In response to the worst outbreak of Legionnaires’ Disease in New York City history, all cooling towers in the five boroughs must be tested and disinfected in the next 14 days, Mayor Bill de Blasio said this afternoon.
Failure to comply with the executive order is a misdemeanor, he said.
“It is encouraging that so many people who did contract this illness have been treated and discharged,” Mr. de Blasio said at a City Hall press conference, even as he announced there are now 100 confirmed cases of Legionnaires’ and 10 deaths in the last month.
The outbreak of the flu-like disease has been confined to the South Bronx. Legionnaires’ can spread through watery mist and the city has identified one of the five cooling towers that tested positive in the Bronx as the source of the outbreak.
There is no comprehensive list of buildings with cooling towers. They are scattered throughout the city, Dr. Mary Bassett, the commissioner of the Department of Health, said. They are usually in commercial and industrial buildings.
“We’ve never seen an outbreak like this … there’s no such trigger, if you will,” Mr. de Blasio said. “We have never seen a situation like this before in New York City.”
Though residents in the South Bronx have expressed frustration over the city’s response to the outbreak and their borough president, Ruben Diaz Jr., criticized Mr. de Blasio for not seeking federal help to handle Legionnaires’, officials said the number of diagnosed cases has been on the decline since late July.
As recently as a week ago, there were only 2 deaths from Legionnaires’ in the South Bronx.

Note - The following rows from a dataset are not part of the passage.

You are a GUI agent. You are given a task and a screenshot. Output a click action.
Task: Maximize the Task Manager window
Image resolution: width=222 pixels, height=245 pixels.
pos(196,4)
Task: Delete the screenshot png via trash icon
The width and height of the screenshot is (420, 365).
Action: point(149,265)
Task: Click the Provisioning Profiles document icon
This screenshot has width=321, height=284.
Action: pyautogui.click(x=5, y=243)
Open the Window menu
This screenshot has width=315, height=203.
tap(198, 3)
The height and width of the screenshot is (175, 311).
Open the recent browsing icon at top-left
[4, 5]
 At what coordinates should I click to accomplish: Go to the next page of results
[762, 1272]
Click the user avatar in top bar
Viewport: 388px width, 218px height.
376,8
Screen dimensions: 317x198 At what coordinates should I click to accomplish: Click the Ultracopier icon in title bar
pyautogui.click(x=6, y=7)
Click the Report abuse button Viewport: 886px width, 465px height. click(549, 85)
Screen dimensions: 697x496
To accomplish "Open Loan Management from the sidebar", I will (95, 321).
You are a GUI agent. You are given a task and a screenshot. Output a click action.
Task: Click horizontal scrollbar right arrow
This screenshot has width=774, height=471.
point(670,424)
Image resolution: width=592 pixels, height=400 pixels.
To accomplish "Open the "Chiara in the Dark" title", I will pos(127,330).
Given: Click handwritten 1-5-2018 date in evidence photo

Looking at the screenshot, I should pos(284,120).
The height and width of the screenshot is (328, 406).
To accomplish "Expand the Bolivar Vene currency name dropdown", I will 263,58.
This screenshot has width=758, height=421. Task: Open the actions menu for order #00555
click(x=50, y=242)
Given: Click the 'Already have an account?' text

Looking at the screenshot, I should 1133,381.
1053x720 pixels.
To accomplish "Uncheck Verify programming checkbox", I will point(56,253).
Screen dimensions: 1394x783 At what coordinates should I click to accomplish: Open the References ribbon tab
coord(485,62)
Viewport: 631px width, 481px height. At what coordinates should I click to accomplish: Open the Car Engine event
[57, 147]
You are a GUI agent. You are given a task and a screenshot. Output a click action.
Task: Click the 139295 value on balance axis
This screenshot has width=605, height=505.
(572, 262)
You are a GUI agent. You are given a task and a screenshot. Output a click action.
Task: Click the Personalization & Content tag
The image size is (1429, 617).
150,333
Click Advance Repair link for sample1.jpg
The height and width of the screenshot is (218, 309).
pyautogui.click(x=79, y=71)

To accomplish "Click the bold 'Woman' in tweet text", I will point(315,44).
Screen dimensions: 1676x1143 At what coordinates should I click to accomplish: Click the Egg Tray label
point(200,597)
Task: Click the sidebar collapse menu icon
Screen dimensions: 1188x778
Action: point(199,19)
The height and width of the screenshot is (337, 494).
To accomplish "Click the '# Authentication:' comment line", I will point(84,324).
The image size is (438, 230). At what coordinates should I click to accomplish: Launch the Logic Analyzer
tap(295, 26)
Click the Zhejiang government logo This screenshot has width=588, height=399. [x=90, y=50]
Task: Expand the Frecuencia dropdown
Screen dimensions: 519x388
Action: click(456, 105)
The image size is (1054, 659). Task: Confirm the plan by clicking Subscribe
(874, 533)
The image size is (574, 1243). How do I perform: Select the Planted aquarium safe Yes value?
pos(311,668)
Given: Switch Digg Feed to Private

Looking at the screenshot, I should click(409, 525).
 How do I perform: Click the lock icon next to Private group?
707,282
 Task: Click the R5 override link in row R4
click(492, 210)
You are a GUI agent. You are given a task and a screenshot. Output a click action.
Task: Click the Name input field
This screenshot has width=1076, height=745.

“We’re not finding new contaminated sources; we’re not finding contamination outside the area,” he said. “We’re seeing obviously a reduction in number of cases.”
Mr. Bassett conceded, however, that the de Blasio administration has yet to determine why this Legionnaires’ outbreak was so deadly, far exceeding typical death tolls from the disease.
The mayor had previously announced plans to introduce legislation into the City Council to establish requirements for cooling towers to be registered with the city and routinely inspected, a process that would take much longer than today’s order. The Daily News slammed him on its front page this week, saying the city had taken too long to target the cooling towers—which have never been required to undergo testing or be reported to the city—and urging the mayor to “get a grip.”
Just as Mr. de Blasio spoke about the new executive order today—thanking the state health commissioner but not Gov. Andrew Cuomo, with whom he has publicly feuded—the governor put out two press releases on Legionairres’, noting his health commissioner had been on the scene in the Bronx with Mr. Diaz and that the state would conduct testing of cooling towers itself.
While Mr. Cuomo’s press releases heaped praise on Mr. Diaz for being at “the center” of the outbreak, they did not mention Mr. de Blasio.
Jillian Jorgensen contributed to this story.